Younes cautions that brain changes vary widely in people, and that their research findings reflect an average level of such changes in a small group of research subjects. As a result, he says, the scientists cannot yet use them to draw any precise conclusions about brain changes in individual people. Nor, they say, are there any drug or other interventions yet known to slow or stop the disease process even if risk is identified early. But the work, he adds, could lead eventually to a test to determine an individual’s relative risk for Alzheimer’s disease and to guide the use of treatments when and if they are developed.

For the study, the scientists reviewed medical records collected from 290 people age 40 and older by the National Institutes of Health and the Johns Hopkins University School of Medicine as part of the BIOCARD project, an effort to develop predictors of cognitive decline. It is currently directed by Johns Hopkins neurologist Marilyn Albert.

Most of the 290 people had at least one first degree relative with dementia of the Alzheimer’s disease type, putting them at higher than usual risk.

As part of the BIOCARD studies, scientists collected cerebrospinal fluid and performed MRI brain scans of study participants every two years between 1995 and 2005. They also conducted five standard tests of memory, learning, reading and attention annually from 1995 to 2013.

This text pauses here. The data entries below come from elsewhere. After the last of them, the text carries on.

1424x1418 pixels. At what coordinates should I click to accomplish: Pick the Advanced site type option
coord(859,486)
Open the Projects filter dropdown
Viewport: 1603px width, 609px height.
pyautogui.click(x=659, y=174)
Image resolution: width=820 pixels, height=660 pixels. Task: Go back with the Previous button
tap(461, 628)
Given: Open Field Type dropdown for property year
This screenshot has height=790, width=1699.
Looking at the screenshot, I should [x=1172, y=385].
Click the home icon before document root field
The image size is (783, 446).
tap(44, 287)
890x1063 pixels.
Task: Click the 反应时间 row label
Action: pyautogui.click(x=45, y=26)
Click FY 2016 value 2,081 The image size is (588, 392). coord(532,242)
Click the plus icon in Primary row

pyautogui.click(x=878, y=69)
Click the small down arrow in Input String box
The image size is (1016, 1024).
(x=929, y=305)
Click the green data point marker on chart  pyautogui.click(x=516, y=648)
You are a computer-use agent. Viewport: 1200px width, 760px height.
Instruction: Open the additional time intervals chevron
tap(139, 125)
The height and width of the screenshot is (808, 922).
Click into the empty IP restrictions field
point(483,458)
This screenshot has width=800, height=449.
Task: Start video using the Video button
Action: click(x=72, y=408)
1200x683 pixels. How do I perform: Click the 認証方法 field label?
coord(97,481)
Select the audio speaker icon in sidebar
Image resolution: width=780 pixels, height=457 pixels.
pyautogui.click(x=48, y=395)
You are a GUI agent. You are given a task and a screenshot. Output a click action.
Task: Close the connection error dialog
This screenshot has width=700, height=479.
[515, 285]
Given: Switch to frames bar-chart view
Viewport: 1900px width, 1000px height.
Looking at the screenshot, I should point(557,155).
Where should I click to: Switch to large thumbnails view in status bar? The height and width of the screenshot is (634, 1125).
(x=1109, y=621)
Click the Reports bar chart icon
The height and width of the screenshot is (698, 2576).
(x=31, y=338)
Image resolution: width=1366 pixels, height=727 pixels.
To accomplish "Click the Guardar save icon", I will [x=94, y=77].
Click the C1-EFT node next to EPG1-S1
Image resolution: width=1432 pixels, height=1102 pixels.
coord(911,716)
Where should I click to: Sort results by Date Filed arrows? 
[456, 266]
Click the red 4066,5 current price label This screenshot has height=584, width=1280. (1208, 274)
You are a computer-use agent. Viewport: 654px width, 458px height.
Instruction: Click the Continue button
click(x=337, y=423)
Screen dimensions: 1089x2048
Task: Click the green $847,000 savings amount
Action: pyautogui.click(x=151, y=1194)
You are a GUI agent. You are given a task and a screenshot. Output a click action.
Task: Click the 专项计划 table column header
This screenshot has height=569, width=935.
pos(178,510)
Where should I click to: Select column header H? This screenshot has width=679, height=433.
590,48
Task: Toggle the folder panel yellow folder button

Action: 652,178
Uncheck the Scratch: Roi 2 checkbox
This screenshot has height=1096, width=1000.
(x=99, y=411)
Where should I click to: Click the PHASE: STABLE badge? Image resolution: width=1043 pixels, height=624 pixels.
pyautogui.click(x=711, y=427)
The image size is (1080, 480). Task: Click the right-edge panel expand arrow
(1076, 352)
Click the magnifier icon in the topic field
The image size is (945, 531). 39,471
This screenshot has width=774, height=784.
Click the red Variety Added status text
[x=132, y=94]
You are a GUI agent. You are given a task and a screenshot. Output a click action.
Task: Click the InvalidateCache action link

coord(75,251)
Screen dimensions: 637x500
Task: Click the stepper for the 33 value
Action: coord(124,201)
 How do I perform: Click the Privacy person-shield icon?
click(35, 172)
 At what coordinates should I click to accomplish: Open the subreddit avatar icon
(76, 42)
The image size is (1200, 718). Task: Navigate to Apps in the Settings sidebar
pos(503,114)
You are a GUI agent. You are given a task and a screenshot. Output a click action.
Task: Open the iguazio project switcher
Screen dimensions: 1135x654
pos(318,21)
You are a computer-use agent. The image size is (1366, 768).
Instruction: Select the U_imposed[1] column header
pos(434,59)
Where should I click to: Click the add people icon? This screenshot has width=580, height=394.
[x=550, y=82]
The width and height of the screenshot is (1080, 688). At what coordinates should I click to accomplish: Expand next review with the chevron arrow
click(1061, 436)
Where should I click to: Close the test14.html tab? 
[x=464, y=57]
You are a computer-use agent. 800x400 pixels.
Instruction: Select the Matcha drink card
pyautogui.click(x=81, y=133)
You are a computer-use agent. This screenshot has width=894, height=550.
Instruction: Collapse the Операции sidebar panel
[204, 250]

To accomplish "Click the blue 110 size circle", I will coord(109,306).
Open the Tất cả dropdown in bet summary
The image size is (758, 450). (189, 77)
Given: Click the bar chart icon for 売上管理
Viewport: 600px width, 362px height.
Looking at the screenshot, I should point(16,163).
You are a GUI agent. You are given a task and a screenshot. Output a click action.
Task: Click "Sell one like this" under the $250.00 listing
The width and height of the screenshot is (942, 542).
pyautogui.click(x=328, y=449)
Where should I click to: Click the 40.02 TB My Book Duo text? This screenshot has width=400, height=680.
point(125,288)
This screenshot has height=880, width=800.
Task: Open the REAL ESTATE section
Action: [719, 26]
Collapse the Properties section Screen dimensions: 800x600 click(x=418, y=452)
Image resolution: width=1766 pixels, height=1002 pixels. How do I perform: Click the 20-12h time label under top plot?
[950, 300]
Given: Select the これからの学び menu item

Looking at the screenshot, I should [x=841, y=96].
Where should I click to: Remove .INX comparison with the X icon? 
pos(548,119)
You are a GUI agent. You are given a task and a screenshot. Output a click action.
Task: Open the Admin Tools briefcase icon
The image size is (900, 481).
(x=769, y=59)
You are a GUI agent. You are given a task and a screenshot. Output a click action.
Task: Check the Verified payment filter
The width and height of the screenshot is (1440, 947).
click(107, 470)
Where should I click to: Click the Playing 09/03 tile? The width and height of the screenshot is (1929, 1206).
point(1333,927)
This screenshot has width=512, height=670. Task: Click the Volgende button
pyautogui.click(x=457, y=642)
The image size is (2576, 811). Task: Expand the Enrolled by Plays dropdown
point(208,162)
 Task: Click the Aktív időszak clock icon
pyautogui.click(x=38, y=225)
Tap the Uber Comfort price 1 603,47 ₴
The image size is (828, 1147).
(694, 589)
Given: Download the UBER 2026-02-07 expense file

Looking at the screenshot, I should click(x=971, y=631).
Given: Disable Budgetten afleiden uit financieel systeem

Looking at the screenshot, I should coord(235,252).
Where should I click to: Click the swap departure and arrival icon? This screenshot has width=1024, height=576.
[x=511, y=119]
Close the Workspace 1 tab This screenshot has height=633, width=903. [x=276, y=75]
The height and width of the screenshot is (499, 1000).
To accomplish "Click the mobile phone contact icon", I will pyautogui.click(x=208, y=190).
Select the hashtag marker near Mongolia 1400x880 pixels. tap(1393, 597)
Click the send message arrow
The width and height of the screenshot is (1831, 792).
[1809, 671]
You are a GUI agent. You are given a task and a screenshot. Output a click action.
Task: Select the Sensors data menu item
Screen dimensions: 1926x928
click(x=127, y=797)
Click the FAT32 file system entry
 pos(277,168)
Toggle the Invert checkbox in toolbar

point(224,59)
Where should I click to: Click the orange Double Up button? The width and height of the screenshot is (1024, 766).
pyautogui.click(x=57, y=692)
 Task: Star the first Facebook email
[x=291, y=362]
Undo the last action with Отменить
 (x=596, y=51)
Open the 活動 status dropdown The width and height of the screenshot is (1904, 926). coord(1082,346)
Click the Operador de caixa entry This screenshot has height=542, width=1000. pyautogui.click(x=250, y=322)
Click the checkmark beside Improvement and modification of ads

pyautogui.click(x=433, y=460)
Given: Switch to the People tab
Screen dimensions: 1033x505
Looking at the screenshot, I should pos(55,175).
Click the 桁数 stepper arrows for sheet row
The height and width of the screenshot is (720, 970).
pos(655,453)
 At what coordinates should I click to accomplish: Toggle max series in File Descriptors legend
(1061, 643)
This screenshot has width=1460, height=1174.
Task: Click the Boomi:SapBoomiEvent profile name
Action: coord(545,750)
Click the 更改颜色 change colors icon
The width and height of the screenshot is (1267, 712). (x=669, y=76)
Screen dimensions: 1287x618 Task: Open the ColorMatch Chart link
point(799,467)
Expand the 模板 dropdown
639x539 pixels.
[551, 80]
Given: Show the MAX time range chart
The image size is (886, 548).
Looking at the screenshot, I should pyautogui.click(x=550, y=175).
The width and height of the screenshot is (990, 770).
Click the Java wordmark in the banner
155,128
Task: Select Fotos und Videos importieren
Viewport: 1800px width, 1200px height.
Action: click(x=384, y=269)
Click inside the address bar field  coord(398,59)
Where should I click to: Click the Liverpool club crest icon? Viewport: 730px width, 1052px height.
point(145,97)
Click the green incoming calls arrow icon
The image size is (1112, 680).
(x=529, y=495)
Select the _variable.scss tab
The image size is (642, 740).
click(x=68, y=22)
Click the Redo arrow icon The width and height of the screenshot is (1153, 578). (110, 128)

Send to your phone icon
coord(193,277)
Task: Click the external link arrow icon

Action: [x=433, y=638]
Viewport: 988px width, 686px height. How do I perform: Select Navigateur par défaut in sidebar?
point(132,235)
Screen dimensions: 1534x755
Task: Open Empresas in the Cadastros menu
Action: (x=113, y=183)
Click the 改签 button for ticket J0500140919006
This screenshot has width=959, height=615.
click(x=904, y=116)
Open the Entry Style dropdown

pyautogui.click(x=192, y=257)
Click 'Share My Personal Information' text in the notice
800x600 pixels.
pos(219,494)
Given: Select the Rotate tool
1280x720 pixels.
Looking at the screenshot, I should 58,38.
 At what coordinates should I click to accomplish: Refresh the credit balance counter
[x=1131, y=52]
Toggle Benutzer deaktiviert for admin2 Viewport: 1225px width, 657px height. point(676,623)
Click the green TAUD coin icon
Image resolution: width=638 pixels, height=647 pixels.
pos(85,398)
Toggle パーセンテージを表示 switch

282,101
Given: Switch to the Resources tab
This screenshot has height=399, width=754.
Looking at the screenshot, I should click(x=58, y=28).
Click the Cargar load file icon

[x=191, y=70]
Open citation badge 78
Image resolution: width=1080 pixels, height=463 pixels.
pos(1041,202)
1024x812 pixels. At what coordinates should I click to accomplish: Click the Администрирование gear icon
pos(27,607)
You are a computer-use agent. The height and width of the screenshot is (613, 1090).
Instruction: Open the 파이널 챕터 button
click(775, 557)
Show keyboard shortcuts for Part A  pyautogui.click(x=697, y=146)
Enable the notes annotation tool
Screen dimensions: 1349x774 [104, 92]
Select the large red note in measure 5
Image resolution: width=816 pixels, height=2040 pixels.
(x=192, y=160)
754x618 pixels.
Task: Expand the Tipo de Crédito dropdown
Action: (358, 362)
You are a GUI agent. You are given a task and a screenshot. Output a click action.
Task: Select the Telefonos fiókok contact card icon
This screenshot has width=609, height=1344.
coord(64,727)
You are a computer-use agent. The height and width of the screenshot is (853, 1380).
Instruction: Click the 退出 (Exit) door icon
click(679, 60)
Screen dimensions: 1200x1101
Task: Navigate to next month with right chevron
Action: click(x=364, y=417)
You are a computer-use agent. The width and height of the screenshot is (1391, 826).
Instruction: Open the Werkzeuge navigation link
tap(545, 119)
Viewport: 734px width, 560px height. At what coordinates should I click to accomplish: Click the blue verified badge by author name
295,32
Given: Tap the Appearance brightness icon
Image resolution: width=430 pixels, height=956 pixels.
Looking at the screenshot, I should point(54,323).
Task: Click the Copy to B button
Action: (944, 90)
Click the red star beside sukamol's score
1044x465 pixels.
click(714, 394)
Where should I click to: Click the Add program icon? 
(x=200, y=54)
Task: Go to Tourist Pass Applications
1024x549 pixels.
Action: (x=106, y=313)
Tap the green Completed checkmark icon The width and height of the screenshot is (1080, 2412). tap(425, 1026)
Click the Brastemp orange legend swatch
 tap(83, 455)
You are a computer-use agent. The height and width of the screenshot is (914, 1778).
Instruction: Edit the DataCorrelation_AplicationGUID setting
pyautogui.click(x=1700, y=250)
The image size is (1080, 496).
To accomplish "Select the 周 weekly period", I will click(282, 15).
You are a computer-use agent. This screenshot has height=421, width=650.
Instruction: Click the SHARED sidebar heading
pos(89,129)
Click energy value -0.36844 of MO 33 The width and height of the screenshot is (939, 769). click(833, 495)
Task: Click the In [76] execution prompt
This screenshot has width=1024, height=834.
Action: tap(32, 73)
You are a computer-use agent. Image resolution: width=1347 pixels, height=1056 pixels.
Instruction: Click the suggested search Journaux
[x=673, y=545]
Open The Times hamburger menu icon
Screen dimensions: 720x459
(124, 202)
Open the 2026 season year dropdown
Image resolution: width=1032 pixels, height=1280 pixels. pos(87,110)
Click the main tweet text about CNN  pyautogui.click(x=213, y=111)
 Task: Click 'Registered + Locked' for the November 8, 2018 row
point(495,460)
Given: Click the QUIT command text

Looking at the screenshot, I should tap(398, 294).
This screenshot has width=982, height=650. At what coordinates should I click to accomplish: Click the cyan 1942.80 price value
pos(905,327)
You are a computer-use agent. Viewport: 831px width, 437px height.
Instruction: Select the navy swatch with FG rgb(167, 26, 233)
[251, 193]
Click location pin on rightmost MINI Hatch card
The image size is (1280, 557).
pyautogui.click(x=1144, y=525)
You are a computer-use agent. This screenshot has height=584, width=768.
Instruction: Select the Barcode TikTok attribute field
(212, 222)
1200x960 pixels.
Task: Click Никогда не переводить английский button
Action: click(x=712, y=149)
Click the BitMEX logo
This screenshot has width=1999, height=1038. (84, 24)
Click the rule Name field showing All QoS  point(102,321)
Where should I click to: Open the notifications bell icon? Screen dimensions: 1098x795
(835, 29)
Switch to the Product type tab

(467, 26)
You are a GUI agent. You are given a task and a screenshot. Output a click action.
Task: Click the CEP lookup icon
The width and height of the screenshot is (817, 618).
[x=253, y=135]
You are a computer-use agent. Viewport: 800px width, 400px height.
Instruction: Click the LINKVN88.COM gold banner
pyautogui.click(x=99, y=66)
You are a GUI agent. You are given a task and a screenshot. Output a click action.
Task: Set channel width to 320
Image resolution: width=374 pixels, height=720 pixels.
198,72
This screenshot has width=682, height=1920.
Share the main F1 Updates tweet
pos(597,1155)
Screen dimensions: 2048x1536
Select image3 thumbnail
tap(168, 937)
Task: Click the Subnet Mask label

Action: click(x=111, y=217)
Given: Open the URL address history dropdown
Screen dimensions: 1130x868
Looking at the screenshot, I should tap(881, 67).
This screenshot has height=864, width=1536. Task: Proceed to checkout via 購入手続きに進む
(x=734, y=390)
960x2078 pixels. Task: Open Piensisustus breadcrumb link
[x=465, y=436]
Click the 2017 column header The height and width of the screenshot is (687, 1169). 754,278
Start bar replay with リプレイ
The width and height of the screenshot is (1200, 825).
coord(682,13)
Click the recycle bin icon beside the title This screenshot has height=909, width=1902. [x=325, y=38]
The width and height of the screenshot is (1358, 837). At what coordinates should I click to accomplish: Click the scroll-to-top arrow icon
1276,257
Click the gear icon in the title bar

Because all 290 participants were cognitively normal when the study began, the scientists were able to track various biological and clinical features associated with Alzheimer’s disease in the years leading up to the appearance of symptoms. By the time of their last appointment with the BIOCARD project, 209 study participants remained cognitively normal, and 81 were diagnosed with mild cognitive impairment or dementia due to Alzheimer’s disease.

In the 81 people who developed cognitive problems or dementia, the Johns Hopkins team found subtle changes in cognitive test scores 11 to 15 years before the onset of clear cognitive impairment. They also found increases in the rate of change of a protein called Tau, which has long been considered a marker of Alzheimer’s disease, in cerebrospinal fluid an average of 34.4 years (for t-tau, or total Tau) and 13 years (for a modified version called p-tau) before the beginning of cognitive impairment.

In addition, the scientists detected slight decreases in the rate of change of the size of the medial temporal lobe, an area of the brain responsible for memory, between three and nine years before cognitive impairment was apparent.

To find common patterns among the huge variations in brain anatomy among the MRI images of the study participants, Johns Hopkins biomedical engineering director Michael Miller and the team used computer-based algorithms to assign numbers to brain anatomy. They then tracked the study participants’ brain anatomies over time to find changes in the numeric patterns consistent with cognitive impairment.

In another study described online in December 2018, Miller’s team used the same computational methods from the current study to find that people who have mild cognitive impairment have tissue shrinkage in an area within the medial temporal lobe of the brain, called the transentorhinal cortex.

“Several biochemical and anatomic measures can be seen changing up to a decade or more before the onset of clinical symptoms,” says Miller, the Bessie Darling Massey Professor and Director of the Department of Biomedical Engineering. “The goal is to find the right combination of markers that indicate increased risk for cognitive impairment, and to use that tool to guide eventual interventions to help stave it off.”